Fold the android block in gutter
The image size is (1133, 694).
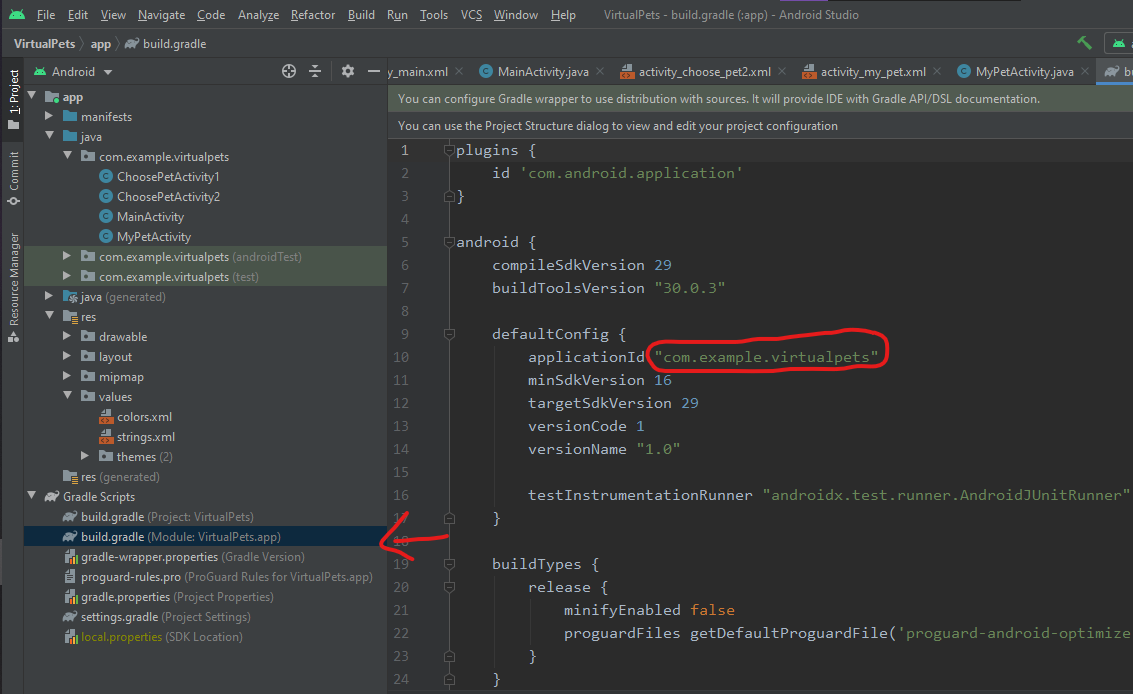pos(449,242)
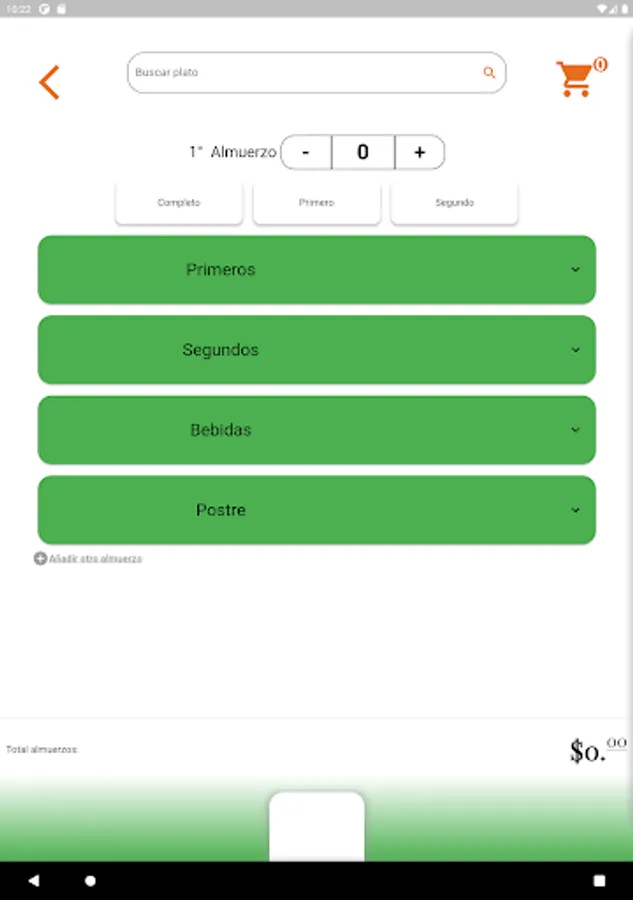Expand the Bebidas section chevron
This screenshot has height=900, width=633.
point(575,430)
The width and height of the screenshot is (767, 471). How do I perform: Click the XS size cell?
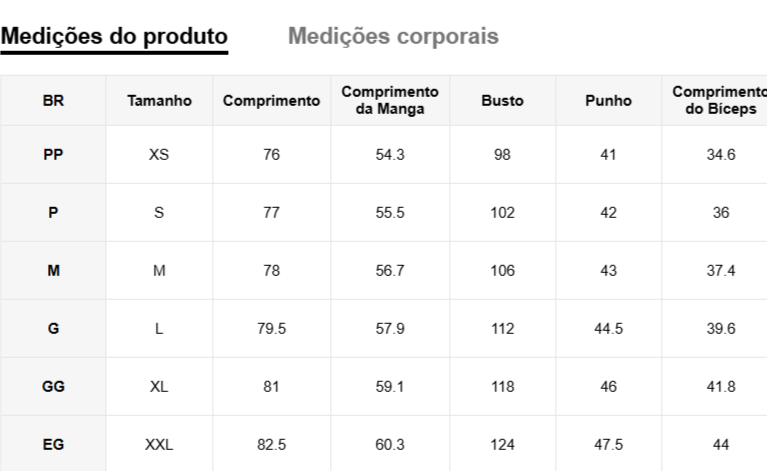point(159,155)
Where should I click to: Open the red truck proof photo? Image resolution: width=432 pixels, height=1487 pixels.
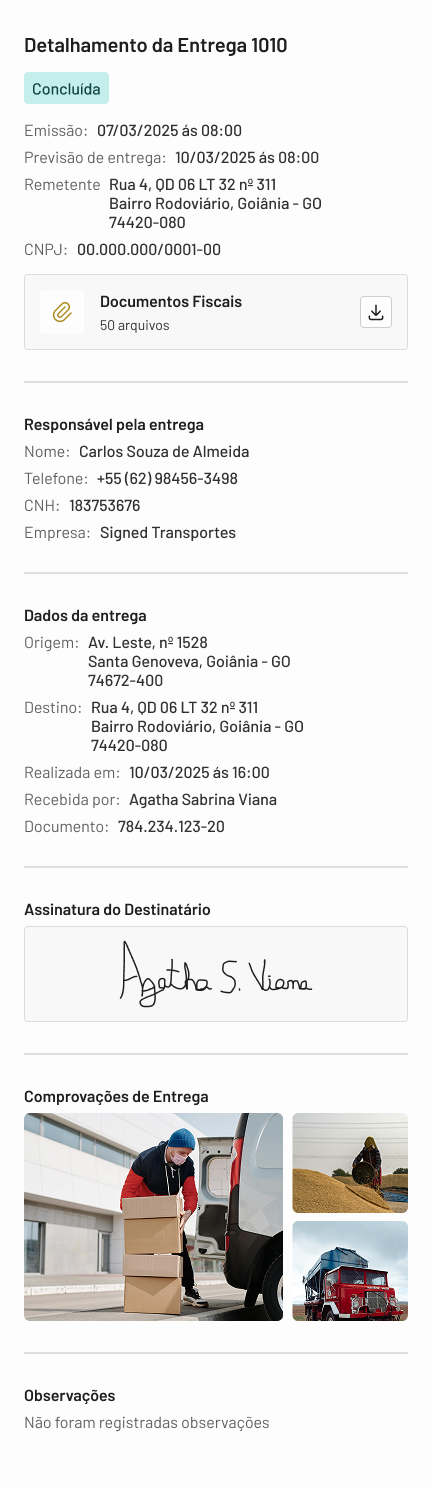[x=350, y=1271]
=-=-=
* **Problem to solve**
If the material above contains pictures, exclude them from an otherwise exact transcription.

* **Exercise response**
Fold the android block in gutter
The image size is (1133, 694).
pos(449,242)
Expand the Bebidas section chevron
This screenshot has height=900, width=633.
point(575,430)
The width and height of the screenshot is (767, 471). How do I perform: Click the XS size cell?
point(159,155)
Where should I click to: Open the red truck proof photo? Image resolution: width=432 pixels, height=1487 pixels.
[x=350, y=1271]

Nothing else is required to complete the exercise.